O geneticista Marcio de Castro, diretor científico da FAPESP, fez uma apresentação sobre os desafios para aperfeiçoar o arcabouço jurídico sob a perspectiva das fundações estaduais de amparo à pesquisa. Seu diagnóstico sobre o sistema brasileiro de ciência, tecnologia e inovação apontou um conjunto de problemas resistentes, como o fato de as universidades serem vistas como substitutas e não parceiras das empresas em pesquisa, de o setor privado no país ainda estar pouco exposto à competição mundial e de investir insuficientemente em pesquisa e desenvolvimento (PD), além da carga tributária e das exigências burocráticas exageradas ou do acesso restrito a incentivos fiscais para produzir conhecimento e inovação. Os principais desafios, segundo ele, consistem em reforçar a ciência e a tecnologia de modo equilibrado em todas as regiões do país e ampliar a participação empresarial na produção científica e de financiamento à pesquisa, a fim de garantir mais estabilidade aos sistemas nacional e regional de CTI.
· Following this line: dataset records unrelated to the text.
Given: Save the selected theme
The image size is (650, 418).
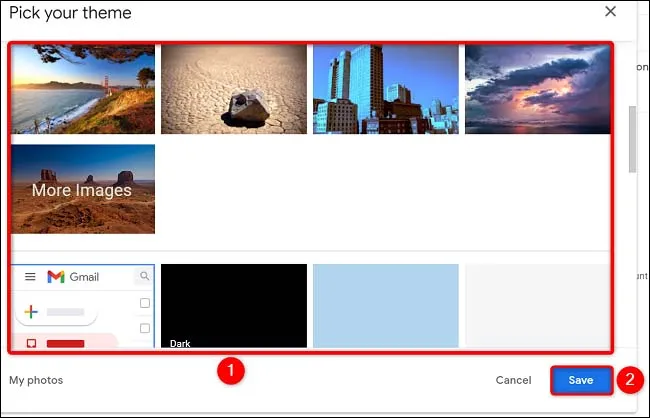Looking at the screenshot, I should (581, 380).
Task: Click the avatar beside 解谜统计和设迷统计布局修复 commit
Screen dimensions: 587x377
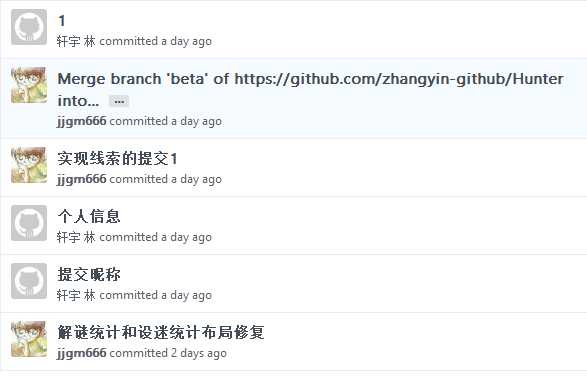Action: (29, 339)
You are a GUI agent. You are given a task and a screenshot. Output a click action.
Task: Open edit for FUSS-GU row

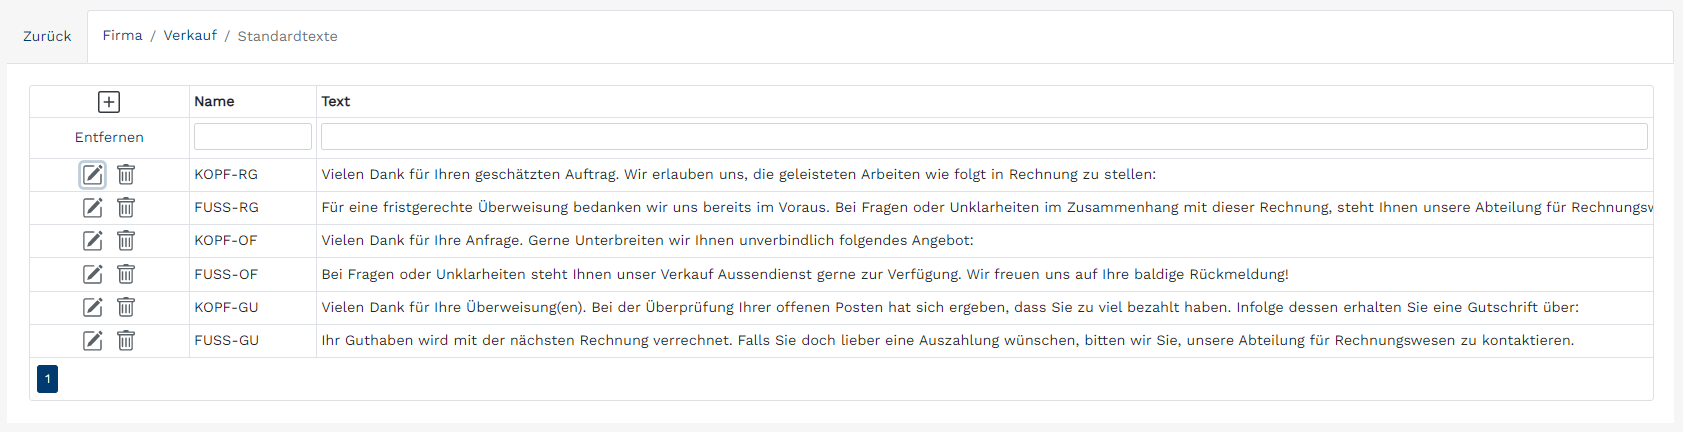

Castro sugeriu aperfeiçoamentos no marco legal em três frentes. No caso das universidades públicas, recomendou medidas capazes de recuperar seu orçamento e implementar de fato a autonomia didática, financeira e administrativa, além de devolver a elas a liberdade para planejar regionalmente e administrar seus programas de pós-graduação, reduzindo o que ele classificou como intervencionismo. Já no arcabouço jurídico que organiza as atividades das fundações estaduais de amparo à pesquisa, a sugestão é reforçar sua autonomia e garantir o cumprimento das previsões legais de investimento em CTI determinadas em cada unidade da federação. Adicionalmente, ele propôs a ampliação para todo o país de uma iniciativa recém-implementada pela FAPESP, a de ressarcir a bolsistas de pós-doutorado suas despesas com a previdência social, a fim de que o tempo das bolsas conte para a aposentadoria. Por fim, recomendou um incremento nos investimentos federais em CTI com contrapartidas dos Estados e o fortalecimento da segurança jurídica para empresas que investem em PD.
"O marco legal avançou muito, mas ele ainda não é plenamente implementado pelas instituições de ciência e tecnologia”, ponderou. Ele também criticou a pulverização de investimentos públicos."Uma estratégia de CT nacional não é uma lista de supermercado com 50 desafios. Quem tem 50 desafios não tem nenhum. É preciso estabelecer prioridades para que possam ser enfrentadas no esforço coletivo”, disse o diretor científico da FAPESP.
Também participaram da mesa Leopoldo Muraro, da Advocacia Geral da União (AGU), e Patrícia Coimbra Souza Melo, do Tribunal de Contas da União (TCU). A 5ª CNCTI terminou na quinta-feira (1º/08) após três dias de debates e apresentações.